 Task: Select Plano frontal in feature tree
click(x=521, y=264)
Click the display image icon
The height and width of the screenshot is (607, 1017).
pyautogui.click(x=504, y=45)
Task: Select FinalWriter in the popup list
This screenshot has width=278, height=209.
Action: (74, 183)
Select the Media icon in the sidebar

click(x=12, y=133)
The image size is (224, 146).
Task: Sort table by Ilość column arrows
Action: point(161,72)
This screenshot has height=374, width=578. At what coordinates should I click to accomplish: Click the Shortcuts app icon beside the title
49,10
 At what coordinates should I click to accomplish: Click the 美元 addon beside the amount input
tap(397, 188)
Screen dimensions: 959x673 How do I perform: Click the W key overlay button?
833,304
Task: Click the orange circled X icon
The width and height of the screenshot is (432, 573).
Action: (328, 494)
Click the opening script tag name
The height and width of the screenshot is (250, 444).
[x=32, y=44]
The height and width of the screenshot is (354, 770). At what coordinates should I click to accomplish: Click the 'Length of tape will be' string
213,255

§ §

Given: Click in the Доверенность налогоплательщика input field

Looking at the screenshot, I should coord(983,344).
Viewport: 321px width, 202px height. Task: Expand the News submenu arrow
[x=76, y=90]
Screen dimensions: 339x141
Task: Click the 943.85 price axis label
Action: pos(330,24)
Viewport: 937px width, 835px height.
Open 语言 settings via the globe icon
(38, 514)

§ §

Task to complete: Going back over the entries above, copy word for word every line from the one that has "Task: Select Plano frontal in feature tree" on through the one that has "Task: Select FinalWriter in the popup list".

Answer to this exercise:
 Task: Select Plano frontal in feature tree
click(x=521, y=264)
Click the display image icon
The height and width of the screenshot is (607, 1017).
pyautogui.click(x=504, y=45)
Task: Select FinalWriter in the popup list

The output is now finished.